I’m trying to resize the entire site by using this CSS:
div { zoom: 95% }
After I make the change, all the slider images disappear in internet explorer (and internet explorer is the main reason that I’m resizing in the first place).
Any tips or suggestions to making the entire site smaller? (as if pressing ctrl -)
Hi, I’m viewing the page in IE6/7/8/9, viewing besides FF (I can provide screenshots) and all the slider images are showing (I assume all, it’s rotating through) proportionately.
Well let me ask you this question, is the difference in IE worth it to even bother attempting this?
I say that because, as mentioned before, I had all the versions up running against FF. I noticed almost no change in regards to the page size, text size, layout, etc. If there was any (I can’t remember, as it was a few hours ago), it most definitely wasn’t bad enough for myself to make a mental note of it.
My question would be why are you using the IE specific only property ZOOM on a layout in the first place as anything but a haslayout trigger? I mean, if it’s written properly don’t you want it the SAME size in all browsers? Or are you having the problem of size inheritance being broken in tables or something.
You’d be better off worrying about ACTUAL accessibility issues like the fixed width layout and uselessly undersized fixed metric (px) fonts… since I have to zoom in 40% to even approach legible on my desktop and the fixed width is too big for my netbook – and it’s not like zooming out is even an option.
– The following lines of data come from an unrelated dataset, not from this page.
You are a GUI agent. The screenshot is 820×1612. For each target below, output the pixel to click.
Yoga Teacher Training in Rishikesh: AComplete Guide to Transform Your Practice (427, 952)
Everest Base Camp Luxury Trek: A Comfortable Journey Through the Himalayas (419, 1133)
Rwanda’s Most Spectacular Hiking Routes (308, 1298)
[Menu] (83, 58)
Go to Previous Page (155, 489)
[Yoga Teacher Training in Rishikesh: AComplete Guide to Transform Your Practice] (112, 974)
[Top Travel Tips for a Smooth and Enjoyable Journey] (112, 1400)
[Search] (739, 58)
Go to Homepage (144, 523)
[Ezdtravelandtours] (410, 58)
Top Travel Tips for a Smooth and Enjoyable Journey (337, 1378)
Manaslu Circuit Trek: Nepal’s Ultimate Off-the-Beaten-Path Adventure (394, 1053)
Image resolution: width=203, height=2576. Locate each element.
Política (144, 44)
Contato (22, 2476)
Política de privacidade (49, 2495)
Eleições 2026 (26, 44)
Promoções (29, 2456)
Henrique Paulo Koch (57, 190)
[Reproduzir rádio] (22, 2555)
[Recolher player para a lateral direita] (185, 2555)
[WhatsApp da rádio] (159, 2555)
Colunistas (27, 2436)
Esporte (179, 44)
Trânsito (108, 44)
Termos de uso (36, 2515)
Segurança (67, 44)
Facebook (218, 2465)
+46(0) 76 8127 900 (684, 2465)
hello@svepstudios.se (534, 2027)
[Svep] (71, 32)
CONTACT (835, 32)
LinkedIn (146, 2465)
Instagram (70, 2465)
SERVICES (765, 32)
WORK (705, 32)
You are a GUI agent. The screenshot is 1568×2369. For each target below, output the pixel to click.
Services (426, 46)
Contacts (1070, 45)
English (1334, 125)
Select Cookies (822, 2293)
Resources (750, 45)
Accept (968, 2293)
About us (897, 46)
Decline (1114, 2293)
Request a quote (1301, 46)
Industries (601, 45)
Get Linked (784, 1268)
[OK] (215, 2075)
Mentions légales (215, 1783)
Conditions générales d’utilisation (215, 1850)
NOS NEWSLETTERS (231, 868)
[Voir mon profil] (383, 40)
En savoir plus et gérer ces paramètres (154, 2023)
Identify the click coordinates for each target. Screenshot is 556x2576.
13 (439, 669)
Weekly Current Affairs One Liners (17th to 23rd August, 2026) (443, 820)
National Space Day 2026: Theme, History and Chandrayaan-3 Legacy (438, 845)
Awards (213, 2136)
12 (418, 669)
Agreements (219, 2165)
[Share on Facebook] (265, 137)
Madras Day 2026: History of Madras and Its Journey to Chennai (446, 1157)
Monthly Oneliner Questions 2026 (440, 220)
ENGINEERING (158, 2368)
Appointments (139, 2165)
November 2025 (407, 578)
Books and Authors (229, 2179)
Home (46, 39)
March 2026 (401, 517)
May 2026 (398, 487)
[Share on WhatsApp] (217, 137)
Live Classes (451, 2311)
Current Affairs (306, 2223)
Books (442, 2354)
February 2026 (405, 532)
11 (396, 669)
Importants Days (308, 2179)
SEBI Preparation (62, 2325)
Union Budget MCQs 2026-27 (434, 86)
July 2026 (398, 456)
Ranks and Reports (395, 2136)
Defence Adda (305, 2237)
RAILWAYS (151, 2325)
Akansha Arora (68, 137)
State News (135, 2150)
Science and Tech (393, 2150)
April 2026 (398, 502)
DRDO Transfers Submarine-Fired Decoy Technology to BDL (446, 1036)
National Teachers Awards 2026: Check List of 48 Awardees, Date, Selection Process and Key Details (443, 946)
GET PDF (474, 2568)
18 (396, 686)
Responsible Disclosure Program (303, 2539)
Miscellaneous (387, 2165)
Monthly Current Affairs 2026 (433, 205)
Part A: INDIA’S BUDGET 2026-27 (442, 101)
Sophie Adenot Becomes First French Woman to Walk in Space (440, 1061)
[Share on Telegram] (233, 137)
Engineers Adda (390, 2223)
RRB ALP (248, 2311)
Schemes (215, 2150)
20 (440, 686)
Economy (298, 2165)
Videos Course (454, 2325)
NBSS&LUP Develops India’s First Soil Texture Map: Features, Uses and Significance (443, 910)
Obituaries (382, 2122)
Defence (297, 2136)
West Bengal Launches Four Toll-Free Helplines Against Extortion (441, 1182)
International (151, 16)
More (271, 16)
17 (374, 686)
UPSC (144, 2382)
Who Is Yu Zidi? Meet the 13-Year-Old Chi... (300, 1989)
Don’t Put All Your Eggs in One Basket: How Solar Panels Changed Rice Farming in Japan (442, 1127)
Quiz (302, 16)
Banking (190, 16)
Of course being a Wordpress based site, you’re pretty well nebfered on the markup in the first place, what with the endless and pointless wrapping elements and classes for nothing… but still you could at least open it up semi-fluid and set the file sizes to something useful that would auto-expand.
Though that would point out precisely why I consider things like that rotating banner image to not be viable concepts in web design, since it can’t automatically expand in height to fit different sized content… or auto enlarge on width/auto-shrink on width for different devices of differing capabilities.